Zum Einsatz kommen soll das System zum Beispiel im Gesundheits- und Finanzwesen.

Fachleute beobachteten, dass eine von fünf Diagnosen, die von Ärzten gestellt wurde, falsch oder unvollständig ist – den Ärzten fehlte schlicht das nötige Wissen. Dabei wären alle für die korrekte Diagnosestellung nötigen Informationen verfügbar, der behandelnde Arzt ist aber häufig zeitlich nicht in der Lage, alle Informationen aufzunehmen und zu verarbeiten. Jeden Tag veröffentlichen Medizinische Fachzeitschriften neue Forschungsergebnisse und Behandlungsmethoden. Krankengeschichten von Patienten enthalten wichtige Hinweise, elektronischen Krankenakten beinhalten eine Menge an Informationen. Watson könnte Ärzten helfen, Wissenslücken zu schließen. IBM hofft auf große Fortschritte zum Beispiel in der Krebsmedizin.

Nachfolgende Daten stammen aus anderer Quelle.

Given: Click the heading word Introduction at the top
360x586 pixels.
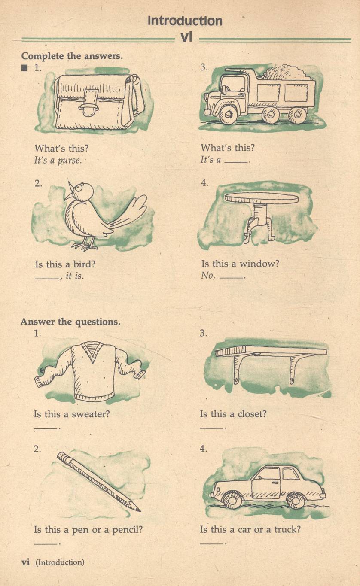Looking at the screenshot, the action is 185,21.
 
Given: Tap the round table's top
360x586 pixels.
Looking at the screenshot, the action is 261,199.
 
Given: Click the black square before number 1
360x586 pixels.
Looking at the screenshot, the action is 24,68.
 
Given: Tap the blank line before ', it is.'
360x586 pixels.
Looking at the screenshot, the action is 46,279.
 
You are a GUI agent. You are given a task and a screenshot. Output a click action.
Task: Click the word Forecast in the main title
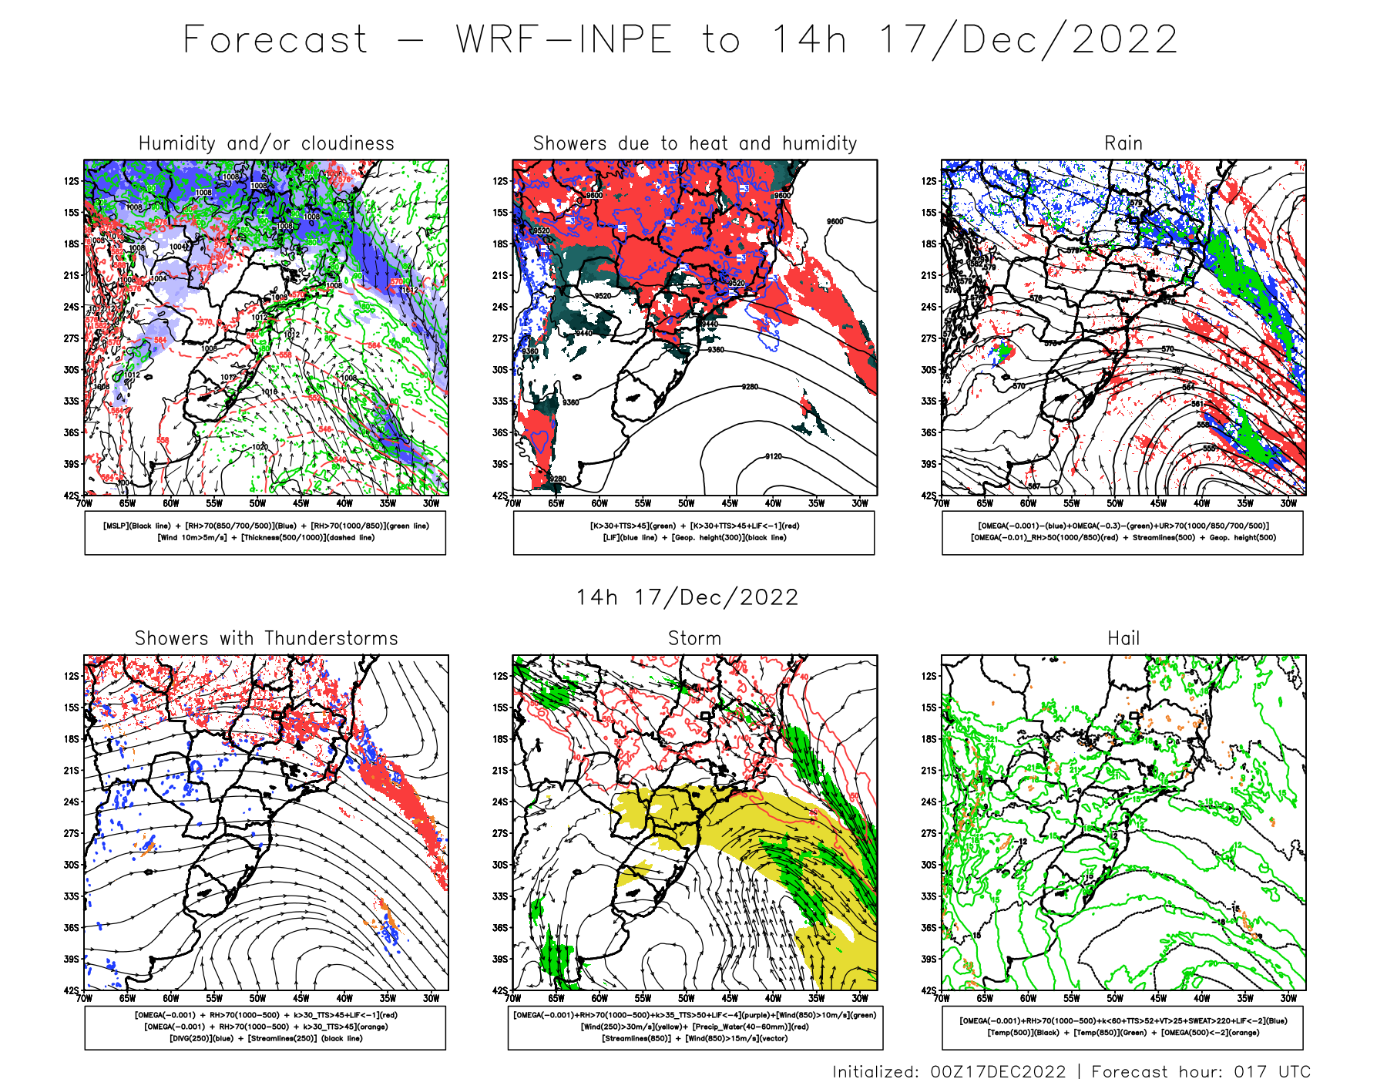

Finanzdienstleister stehen vor ähnlichen Problemen, die Informationsmenge, die für Entscheidungen zu Rate gezogen werden sollte, ist gewaltig, täglich werden Tausende von Seiten mit Finanznachrichten veröffentlicht. Auch hier könnte Watson aus dem Überangebot kundenrelevante Informationen herausfiltern.

Selbst in Afrika will IBM mit Watson tätig werden. Wissenschaftler und Unternehmer sollen für die Weiterentwicklung des Kontinents Zugang zu kognitiven Computertechnologien bekommen. Um Lösungen für Bereiche wie Gesundheit und Bildung, Wasserversorgung, Mobilität oder Landwirtschaft zu entwickeln, will der Konzern 100 Millionen US-Dollar investieren.